Netice itibarıyla kefir ve bozanın sarhoş edici birer içki olmadığı ve eğlence maksadıyla da tüketilmediği için caiz olarak görülmesi gerekir. Bunlarda bulunan az miktardaki alkolün (dışarıdan ekstra alkol katılmadığı sürece) bir mahzuru yoktur. Çünkü gıdalarda kendiliğinden oluşan alkol, sarhoş edici miktara ulaşmadığı takdirde, bu gıdaları haram kılmaz. Nitekim birçok meyvede, ekmekte, yoğurtta da alkol bulunmakta ve hiç kimse bu gıdaların içinde bulunan alkol sebebiyle haram olacağını iddia etmemektedir.
Boza ve kefirin zamanla alkolleşmeye müsait birer içecek olmaları da onların içilmesini haram kılmayacaktır. Zira meyve suları da aynı potansiyele sahiptir. Onlar da sıcak ortamda bir süre bekletildiklerinde fermentasyona uğrar ve alkolleşirler. Bu açıdan önemli olan bir içeceğin içildiği andaki durumudur. Allah Resûlü’nün de (sallallâhu aleyhi ve sellem) hurma ve üzüm gibi meyvelerden yapılan nebizi duruma göre birkaç gün içmeye devam ettiğini ve onlarda meydana gelen değişiklikle birlikte onları döktürdüğü rivayet edilmiştir.

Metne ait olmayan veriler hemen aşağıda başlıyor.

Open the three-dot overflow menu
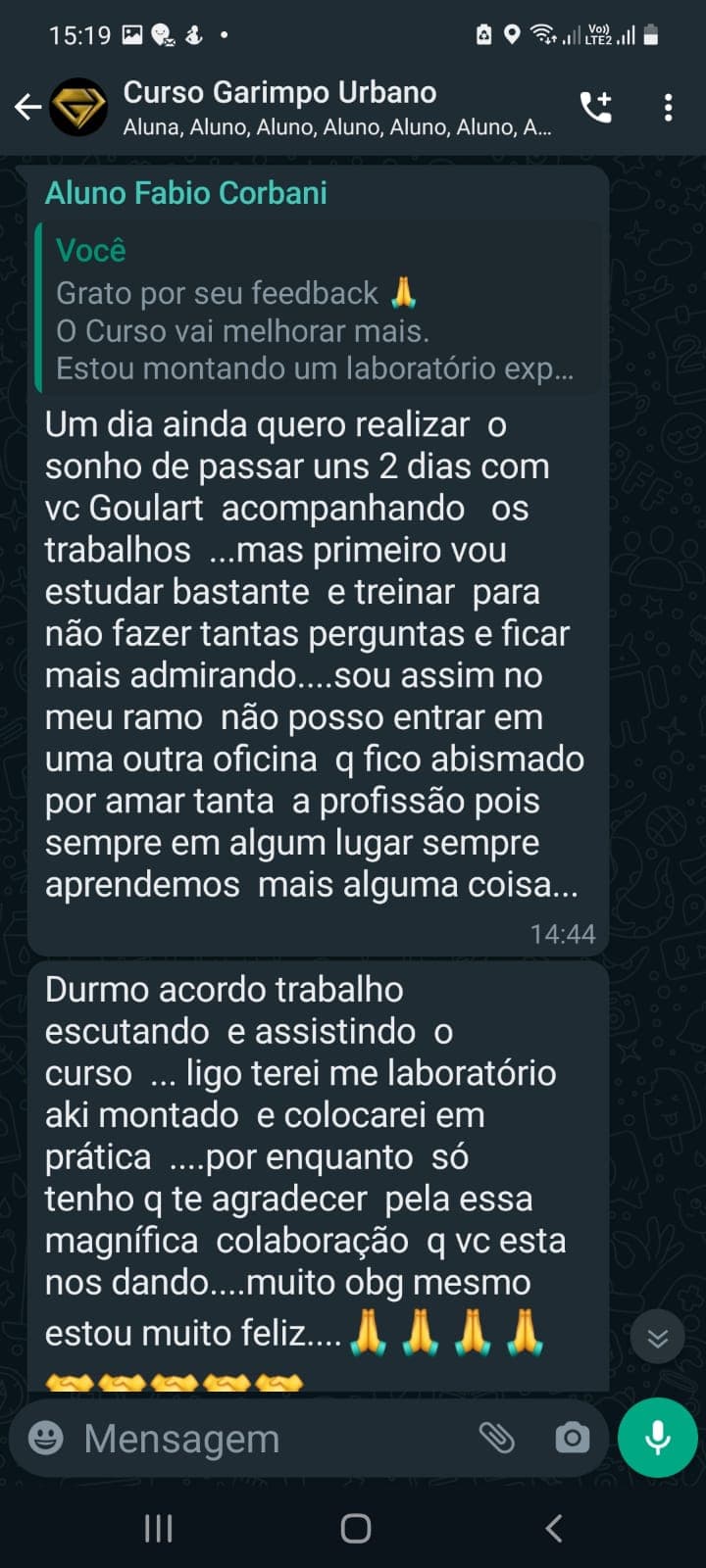click(x=670, y=108)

Bu itibarladır ki, boza ve kefir taze olup son kullanma tarihleri geçmediği sürece tüketilebilirler. Aynı şekilde bunların kapağı açıldığında da çok bekletmeden tüketilmeleri gerekir. Aksi taktirde bunlar alkolleşmeye maruz kalacaklardır ki, bu durumda onların içilmesi caiz olmayacaktır. Zira sarhoşluk şüphesi bulunan bir içecekten uzak durulmalıdır.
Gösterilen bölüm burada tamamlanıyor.